Chief Investment Officer or Chief Information Officer: Different CIO views on ESG data
As ESG data grows up, ESG software is being treated more like an enterprise software purchase. That brings more stakeholders to the table. The new norm includes an Investment perspective, an Information perspective and an ESG specialist view.
Our recent Insights investor survey showed that 92% of real asset investors see ESG data as material to their investment decision-making, with the majority of investors integrating ESG data into decisions throughout the investment lifecycle. About half of the investors look at ESG data alongside financial data. However, only 14% of these investors see ESG data as investment grade.
Whilst the ESG specialist team is riding high on an unprecedented wave of interest in using ESG data, the investment and information teams are still learning about what is material and how to use this data intelligently.
The Investment team starts from a position of executing their fiduciary duty. In practice, that will depend on their investment mandate, their investment objectives, strategy and thesis, the funds available and deal flow. An opportunistic fund will be considering ESG materiality in a different way to a core fund. A fund with a 2-3 year hold period with the finance to transform an asset will require different properties to a 5-year core fund seeking secure income and no major capital expenditure.

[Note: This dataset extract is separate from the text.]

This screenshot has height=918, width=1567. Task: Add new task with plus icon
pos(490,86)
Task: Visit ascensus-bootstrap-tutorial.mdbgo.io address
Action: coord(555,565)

In the push for ESG data standardization in reporting and disclosure, alongside the practical challenges of getting primary ESG data, it’s easy to get distracted from the need to understand the nuances of these investor needs – to be clear about what is most material for each of these users of the data intelligence.
That means that the Information team are faced with the challenge of architecting a broad and deep solution. There is a demand for vertical integration, to have the ESG data from top to bottom: corporate, portfolio, fund, asset, property, unit to meter. A desire for a big green button that can be pressed to suck up all of the data from assets across a diverse portfolio and put it into a data lake in an organized way. That’s very difficult in a distributed, fragmented and heterogeneous market.

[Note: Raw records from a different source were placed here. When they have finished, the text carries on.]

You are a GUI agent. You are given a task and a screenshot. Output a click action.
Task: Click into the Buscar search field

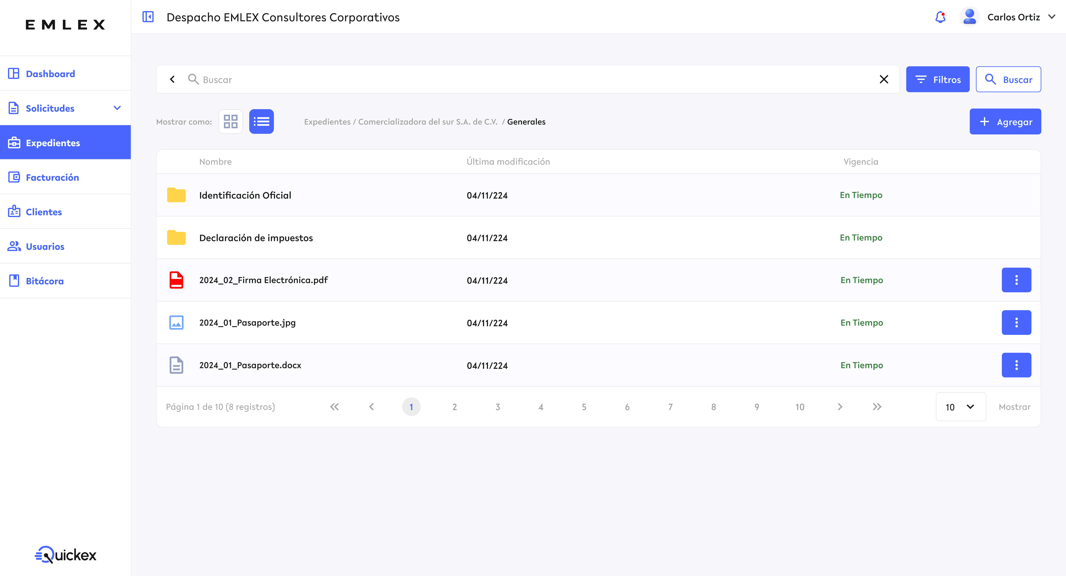click(x=534, y=79)
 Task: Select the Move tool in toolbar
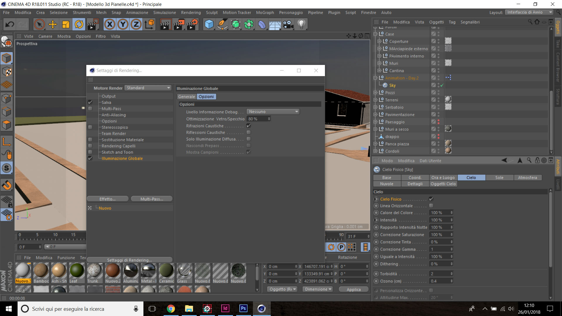click(x=53, y=24)
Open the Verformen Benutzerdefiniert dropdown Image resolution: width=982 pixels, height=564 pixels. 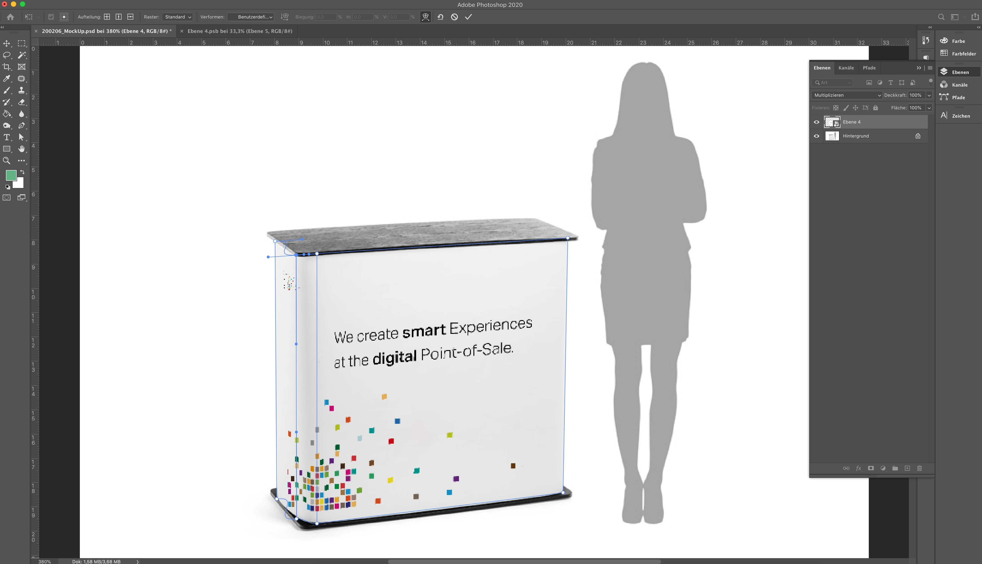[x=251, y=17]

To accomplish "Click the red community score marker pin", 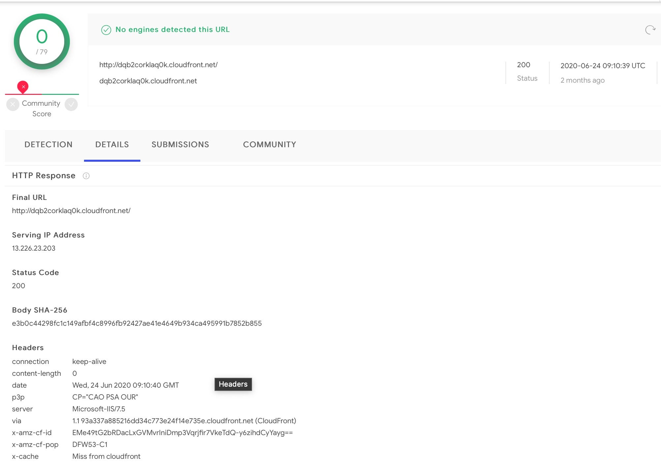I will pyautogui.click(x=23, y=87).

The technology to automatically collect energy meter data, to aggregate, analysis, present and share this data intelligently has existed for many years and yet the majority of this data is collected manually – prone to errors and often not available for quarterly reporting. Only 8% of energy data is automated according to our recent Insights survey. For water, waste and health & wellbeing data in buildings that is as low as 3%.

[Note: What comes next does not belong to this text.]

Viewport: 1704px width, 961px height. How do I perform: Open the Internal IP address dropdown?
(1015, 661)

Across the ESG market, there is a need to use estimated and proxy data to fill the gaps. We need to think about what data is good enough because the climate change and environmental science shows that we are running out of time to act. There are risks in acting early, but for many assets, there will be greater risks if there is insufficient collective actions.
To look forwards and intelligently understand these risk scenarios we need to look at ESG accounting data alongside models for understanding the possible futures for real asset investments. This requires new sources of data and new tools. ESG investment data intelligence is an emergent specialist field and we’ll be publishing more insights in the coming months on where to look and what to consider for Investment, Information and ESG decisions.